I think it's real simple - the answer is money. Gas is expensive. Flying around a problem area makes a flight more expensive to the airline, resulting in smaller performance bonuses for the executives and less profit for the shareholders, or the government if it's a state-owned enterprise.

The airlines gamble with their passenger's lives that nothing will go wrong as they shave a few thousand dollars off the flight's cost. The reason it's called gambling is because sometimes, you loose. This was one of those times. Sympathies to all of the families whose lives have been torn apart forever.

LTM, who drives whenever he can,
Monty Fowler, TIGHAR No. 2189 ECSP
Title: Re: Malaysian Airlines Flight 17
Post by: JNev on July 20, 2014, 07:08:48 AM
A couple of thousand feet don't mean much in terms of avoidance, and they were in or skirting a war zone - the "orange" boxes aren't going to provide much but fodder for Russian deniability.
Title: Re: Malaysian Airlines Flight 17
Post by: Ric Gillespie on July 23, 2014, 09:02:20 AM
What I find to be the most credible hypothesis is that Russian separatists, with help from Russian technicians, were using a new (to them) missile system and, in their enthusiasm, mistook the Maylasian 777 for a Ukrainian military transport. 
Title: Re: Malaysian Airlines Flight 17
Post by: JNev on July 23, 2014, 10:29:05 AM
What I find to be the most credible hypothesis is that Russian separatists, with help from Russian technicians, were using a new (to them) missile system and, in their enthusiasm, mistook the Maylasian 777 for a Ukrainian military transport.

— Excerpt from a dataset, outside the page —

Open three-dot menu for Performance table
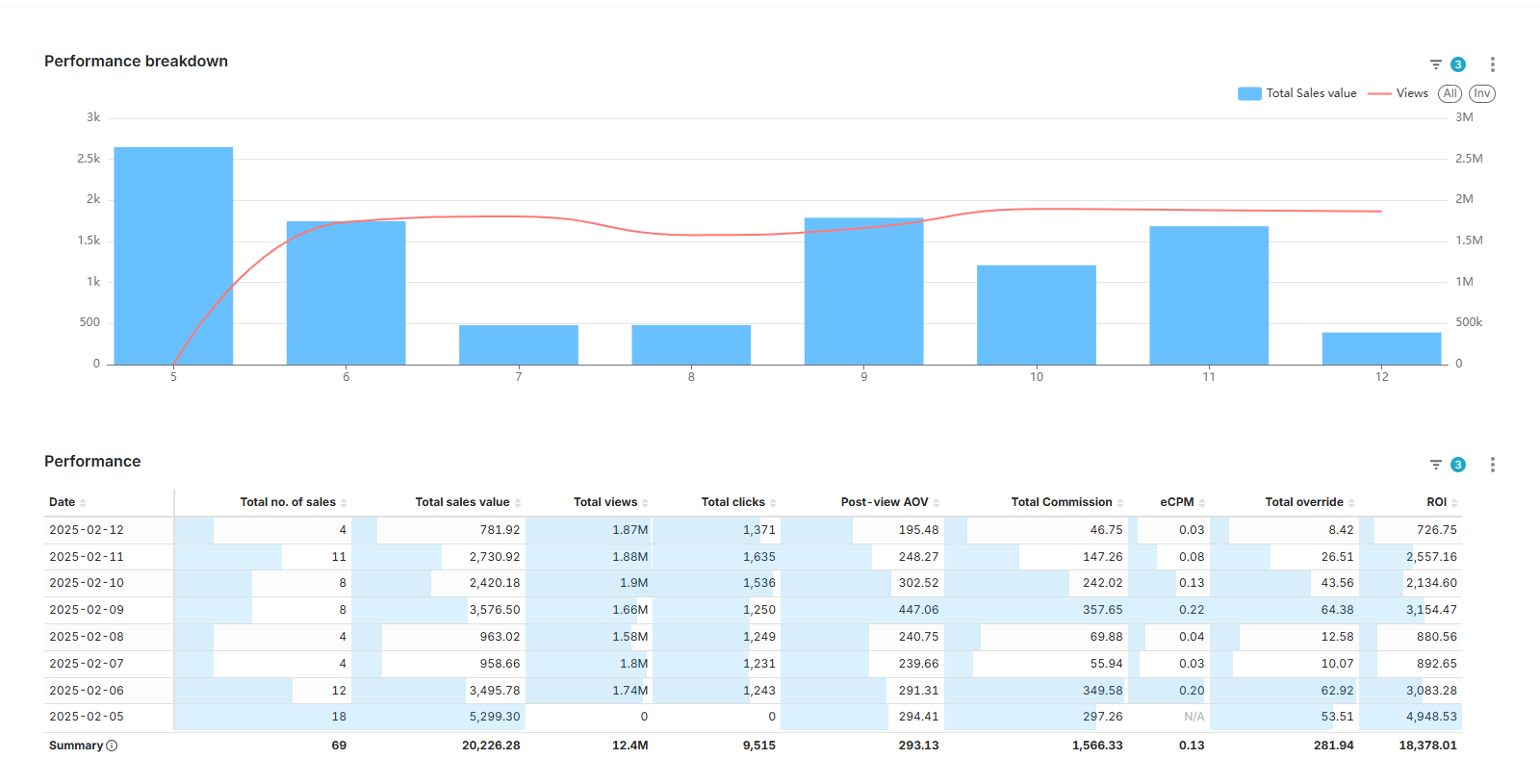1540x784 pixels. [x=1492, y=465]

Your hypothesis sounds reasonable to me as a starting point.

What folks need to understand is that the much-heralded 'black boxes' (orange, thanks...) are not going to yield anything except to some degree the tragic and sudden massive failure of systems and structure (no doubt wild excursions of g-load and systems in the nano-seconds leading up to the bitter end). 

To understand this 'accident' (NOT) we need to look into the black boxes that are the minds of the war-faring people involved: all wars are hell, but this little nest of hornets is completely unbridled for taking down a civilian airliner.  It is compounded by the lunacy of a civilian flight having been allowed anywhere near such conflict where any such weapons were in theatre (who knew).

Who is the big brother with the pockets to have made this fiendish toy available to a command structure it had cultivated that couldn't do better than this?  Look to the 'bear' would be my hypothesis (DUH).
Title: Re: Malaysian Airlines Flight 17
Post by: Ric Gillespie on July 23, 2014, 12:05:24 PM
Let's remember that the U.S. Navy mistakenly shot down an Iranian airliner.  The lesson is "steer clear of war zones."  Stopping flights to Tel Aviv is a smart move. 
Title: Re: Malaysian Airlines Flight 17
Post by: Jeff Victor Hayden on July 23, 2014, 02:29:38 PM
MH17 crash: UK investigators at Farnborough to examine downed plane's black boxes

The Dutch government has asked for the UK’s assistance in examining the "black box" flight recorders retrieved from the Malaysia Airlines flight shot down over eastern Ukraine last week.

Latest news is that they are in good condition and they haven't been tampered with. Whether they yield anything which might help with the investigation is another matter but, all avenues have to be explored. Whatever the result the impartiality of the analysis is at least assured.
Title: Re: Malaysian Airlines Flight 17
Post by: JNev on July 24, 2014, 08:28:26 AM
MH17 crash: UK investigators at Farnborough to examine downed plane's black boxes

The Dutch government has asked for the UK’s assistance in examining the "black box" flight recorders retrieved from the Malaysia Airlines flight shot down over eastern Ukraine last week.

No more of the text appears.